Monday, December 15, 2008

Edible Estates or Champagne

Edible Estates: Attack on the Front Lawn, A Project by Fritz Haeg

Author: Fritz Haeg

The Edible Estates project proposes the replacement of the domestic front lawn with a highly productive edible landscape. It was initiated by architect and artist Fritz Haeg on Independence Day, 2005, with the planting of the first regional prototype garden in the geographic center of the United States, Salina, Kansas. Since then three more prototype gardens have been created, in Lakewood, California; Maplewood, New Jersey and London, England. Edible Estates regional prototype gardens will ultimately be established in nine cities across the United States.
Edible Estates: Attack on the Front Lawn documents the first four gardens with personal accounts written by the owners, garden plans and photographs illustrating the creation of the gardens--from ripping up the grass to harvesting a wide variety of fruits, vegetables and herbs. Essays by Haeg, landscape architect Diana Balmori, garden and food writer Rosalind Creasy, author Michael Pollan and artist and writer Lesley Stern set the Edible Estates project in the context of larger issues concerning the environment, global food production and the imperative to generate a sense of community in our urban and suburban neighborhoods. This smart, affordable and well-designed book also includes reports and photographs from the owners of other edible front yards around the country, as well as helpful resources to guide you in making your own Edible Estate.



Interesting textbook: Applied Econometrics or International Economic Law

Champagne: How the World's Most Glamorous Wine Triumphed over War and Hard Times

Author: Don Kladstrup

Throughout history, waves of invaders have coveted the northeast corner of France: Attila the Hun in the fifth century, the English in the Hundred Years War, the Prussians in the nineteenth century.
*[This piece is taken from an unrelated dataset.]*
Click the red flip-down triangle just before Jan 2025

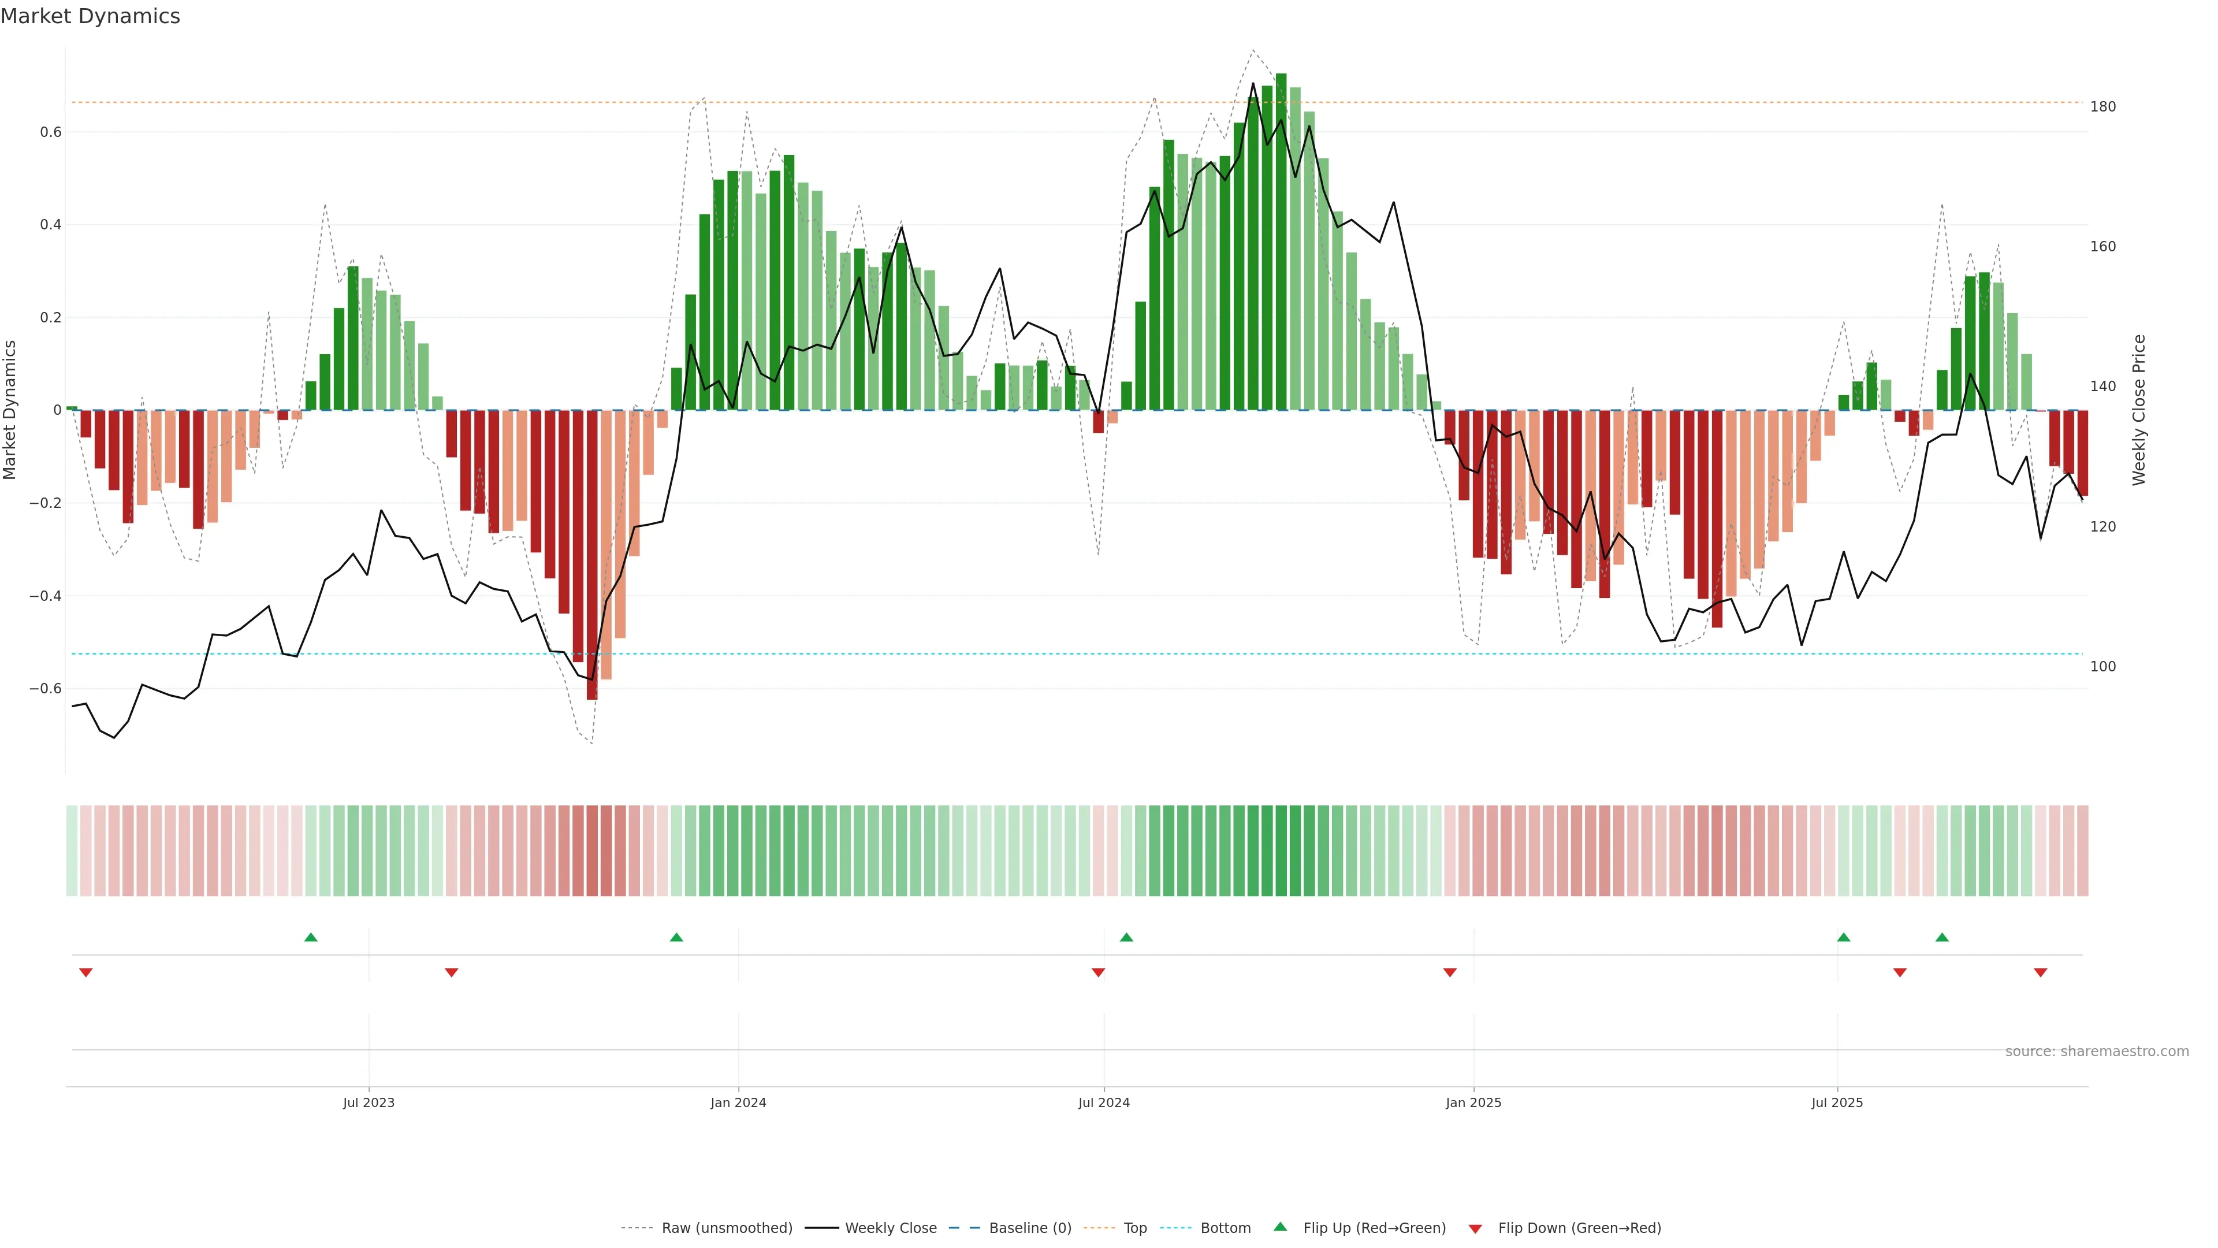1450,972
Yet this region – which historians say has suffered more battles and wars than any other place on earth – is also the birthplace of one thing the entire world equates with good times, friendship and celebration: champagne.
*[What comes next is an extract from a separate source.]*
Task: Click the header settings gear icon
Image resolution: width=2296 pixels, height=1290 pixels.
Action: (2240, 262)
Champagne is the story of the world's favourite wine. It tells how a sparkling beverage that became the toast of society during the Belle Epoque emerged after World War I as a global icon of fine taste and good living. The book celebrates the gutsy, larger–than–life characters whose proud determination nurtured and preserved the land and its grapes throughout centuries of conflict.

Kirkus Reviews

Champagne is champagne because it comes from Champagne. But there's much more to it than that, as the wine-loving Kladstrups (Wine & War, 2001) document in this sometimes fizzy portrait of the bubbly. Faux naivete may be at play when, by way of opening, the Kladstrups let drop the hint that they were shocked to learn that the Great War was horrific; that certainly isn't news to the people of France's much-fought-over Champagne region. That four-year conflict proves central to the authors' account of how bubbly survived the odds to become a drink known around the world-and to become an ever-rarer commodity in parts of it, as when Cristal went from selling 600,000 bottles a year at the beginning of WWI in St. Petersburg alone, "exclusively for the czar," to selling nothing in Russia after the Revolution, nearly bankrupting the house of Roederer. Closer to home, the war threatened to destroy some of France's most productive vineyards, which previous wars had destroyed many times over since the days of the Roman conquest and Attila. The Kladstrup's travelogue, real and metaphorical, through the Champagne region-battles over which were waged by French bureaucrats and boosters, too, as to just what the region comprised and who was entitled to use its "controlled denomination"-gets a little almanac-like at times, lending a sort of everything-you-ever-wanted-to-know-about feel to the enterprise. Still, there's good history to be found here, and plenty of treasures in that surfeit of facts and trivia; the authors' account of a drunken German retreat at the beginning of WWI is a standout, as is their minibiography of the since-appropriated Dom Perignon, who didn't really invent champagne-"itinvented itself"-but still deserves glory for his work in raising the global quality of life with his exquisite blends of potent grape juice. Not the definitive history of champagne, but a pleasing contribution, to be read over a mimosa or a magnum.